Kraft wirkt segensreich und zerstörend. Und es geht darum zu fragen, wessen Kraft es ist die schwingt. Yogaübende hören von ihrem Lehrer: „Wenn Sie meditieren, eine Stunde lang still und gerade sitzen wollen, sollten Sie das nicht können.“ „Sie sollen lernen, es nicht mit Ihrer Kraft zu können.“ „Versuchen Sie es dennoch, sind neuer Krampf, neue Verspannung und Frust die unvermeidlichen Folgen. Es sind die gleichen Unstimmigkeiten, die Sie sich schon immer eingehandelt hatten, weil Sie ständig etwas mussten oder wollten.“ Und: „Die Erfahrung, es gibt andere als die Ihnen persönlich verfügbaren Kräfte, bliebe aus.“

Die Übung:
Der Yogi beginnt niemals mit Meditation, auch dann nicht, wenn „Meditation“ auf dem Programm steht. (Hier haben wir ein gutes Beispiel für ein geliehenes Wort.) Der Yogi beginnt mit āsana und benützt den Paternoster.
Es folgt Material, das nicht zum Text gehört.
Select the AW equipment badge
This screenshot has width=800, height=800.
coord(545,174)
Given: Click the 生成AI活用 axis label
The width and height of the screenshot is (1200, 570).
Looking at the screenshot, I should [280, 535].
Manche nennen dieses nützliche Verkehrsmittel auch aṣṭāṅga.

Die Lehre:
Der Yogi lernt viveka, die Kunst der Unterscheidung. Er lernt zu unterscheiden zwischen seiner Kraft, der Kraft, über die er verfügen kann, und der anderen, der Kraft des „inneren Meisters“. Er lernt, wie weit seine Kräfte gehen, auch, wie weit er diese – seine Kräfte – übungsmäßig überziehen darf und soll, und wann – nunmehr bewusst – Unstimmigkeiten beginnen. Er kann gar nicht weiter gehen: Sein hellwaches Bewusstsein sitzt im Paternoster und durchwandert alle Felder der Kraft (cakras), auch die, die dem Ich-Sinn nicht zugänglich sind.

Die Praxis:
Überall wirkt Kraft, so genannte positive und so genannte negative Kraft, ihr Verhältnis zueinander ist immer ausgewogen: so hoch die Berge, so tief die Täler. Dieses Raster hat der Yogi bei seinen Übungen kennengelernt, und was er im Miniformat auf der Matte gelernt hat, gilt für ihn nun auch im großen Maßstab: bei allen Erscheinungen und Vorgängen dieser Welt. Der Yogi lernt die Anwendung des Wortes „Kraft“ auf die, nur wegen ihrer verschiedenen Erscheinungsweisen, unterschiedlich benannten Kräfte – Nervenkraft, Verdauungskraft, Muskelkraft, Kraft der Liebe, Kraft des Verstandes, Kraft der Unterscheidung und so weiter – kennen.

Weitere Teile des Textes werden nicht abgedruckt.